In athletes where position of extreme abduction and external rotation (ABER position) are repeatedly taken this type of internal impingement occurs. However in simple ABER position also showed physical contact between the undersurface of the rotator cuff and the posterior superior glenoid. In athletes repeated contact between the undersurface of the rotator cuff and the posterosuperior glenoid rim leads to articular-sided partial-thickness rotator cuff tears and superior labral lesions. Hence the "kissing lesions" of undersurface rotator cuff tears and posterosuperior labral damage may be explained by mechanisms other than "internal impingement."

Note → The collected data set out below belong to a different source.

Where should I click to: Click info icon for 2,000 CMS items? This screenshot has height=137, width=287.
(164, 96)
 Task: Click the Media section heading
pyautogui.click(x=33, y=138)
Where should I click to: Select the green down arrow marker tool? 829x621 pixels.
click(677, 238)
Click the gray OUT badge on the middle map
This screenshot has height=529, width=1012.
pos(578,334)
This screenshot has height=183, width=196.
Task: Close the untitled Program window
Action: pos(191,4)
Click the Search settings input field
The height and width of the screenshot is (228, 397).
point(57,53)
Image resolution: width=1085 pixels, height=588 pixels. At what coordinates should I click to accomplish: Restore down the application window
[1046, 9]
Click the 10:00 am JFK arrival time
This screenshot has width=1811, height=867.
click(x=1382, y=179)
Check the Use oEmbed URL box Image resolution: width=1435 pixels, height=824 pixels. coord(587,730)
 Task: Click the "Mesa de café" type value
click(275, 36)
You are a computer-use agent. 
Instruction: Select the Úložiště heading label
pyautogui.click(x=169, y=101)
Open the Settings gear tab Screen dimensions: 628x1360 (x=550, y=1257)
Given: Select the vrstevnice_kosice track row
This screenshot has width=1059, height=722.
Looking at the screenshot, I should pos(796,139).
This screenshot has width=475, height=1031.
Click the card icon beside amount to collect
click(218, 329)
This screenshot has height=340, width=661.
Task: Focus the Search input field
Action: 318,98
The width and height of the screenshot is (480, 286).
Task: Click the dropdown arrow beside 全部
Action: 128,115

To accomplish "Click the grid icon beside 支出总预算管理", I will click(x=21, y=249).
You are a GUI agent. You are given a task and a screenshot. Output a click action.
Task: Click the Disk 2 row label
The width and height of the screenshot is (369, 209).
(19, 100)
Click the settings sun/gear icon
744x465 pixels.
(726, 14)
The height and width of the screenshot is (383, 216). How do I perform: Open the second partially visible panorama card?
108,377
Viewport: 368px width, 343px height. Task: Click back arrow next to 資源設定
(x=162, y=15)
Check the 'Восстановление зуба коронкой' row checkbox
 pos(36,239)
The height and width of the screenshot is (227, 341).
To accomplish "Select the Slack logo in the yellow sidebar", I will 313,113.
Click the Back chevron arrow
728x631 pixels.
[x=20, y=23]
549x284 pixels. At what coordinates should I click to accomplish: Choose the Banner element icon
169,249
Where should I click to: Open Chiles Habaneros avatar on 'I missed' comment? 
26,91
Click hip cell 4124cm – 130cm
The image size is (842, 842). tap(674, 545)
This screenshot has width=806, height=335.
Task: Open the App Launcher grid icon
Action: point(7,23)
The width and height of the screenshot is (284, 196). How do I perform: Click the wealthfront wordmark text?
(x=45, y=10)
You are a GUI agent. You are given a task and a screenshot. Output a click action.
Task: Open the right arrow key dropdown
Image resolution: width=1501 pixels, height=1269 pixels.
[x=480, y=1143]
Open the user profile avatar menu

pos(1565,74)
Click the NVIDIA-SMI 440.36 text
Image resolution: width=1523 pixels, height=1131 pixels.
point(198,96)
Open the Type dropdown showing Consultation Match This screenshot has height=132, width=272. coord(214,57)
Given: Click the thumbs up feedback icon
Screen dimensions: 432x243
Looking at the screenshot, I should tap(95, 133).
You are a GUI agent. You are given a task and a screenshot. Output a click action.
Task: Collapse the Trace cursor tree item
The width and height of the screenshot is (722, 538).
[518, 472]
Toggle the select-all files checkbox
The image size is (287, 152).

Interestingly Kim et al (2004) have demonstrated flexion as a cause of internal impingement as it affects the labrum. Labral pathologies lead to internal impingement. This study showed that internal impingement in flexion may contribute to the development of Type II SLAP lesions and rotator cuff disease.

Shoulder laxity & instability also has been incriminated as a source of internal impingement but McFarland et al have reported otherwise.

However even the non athletes also suffer from internal impingement. According to McFarland et al contact of the rotator cuff to the posterosuperior glenoid with the arm in abduction and external rotation can occur in a wide spectrum of shoulder disease and is not limited to the throwing athlete.

According to Halbrecht et al internal impingement is also seen in asymptomatic population.

References:

1. Grainger AJ; Semin Musculoskelet Radiol. 2008 Jun;12(2):127-35.
2. Campbell RS et al; Semin Musculoskelet Radiol. 2008 Jun;12(2):107-26.
3. Hodler J; Radiologe. 1996 Dec;36(12):944-50.
4. Budoff JE et al;Arthroscopy. 2003 Oct;19(8):810-4.
5. Kaplan LD et al; Arthroscopy. 2004 Sep;20(7):701-4.
6. Kim TK et al; Clin Orthop Relat Res. 2004 Apr;(421):112-9.
7. McFarland EG et al; J Shoulder Elbow Surg. 1999 Sep-Oct;8(5):458-60.
8. Paley KJ et al; Arthroscopy. 2000 Jan-Feb;16(1):35-40.
9. Halbrecht JL et al; Arthroscopy. 1999 Apr;15(3):253-8.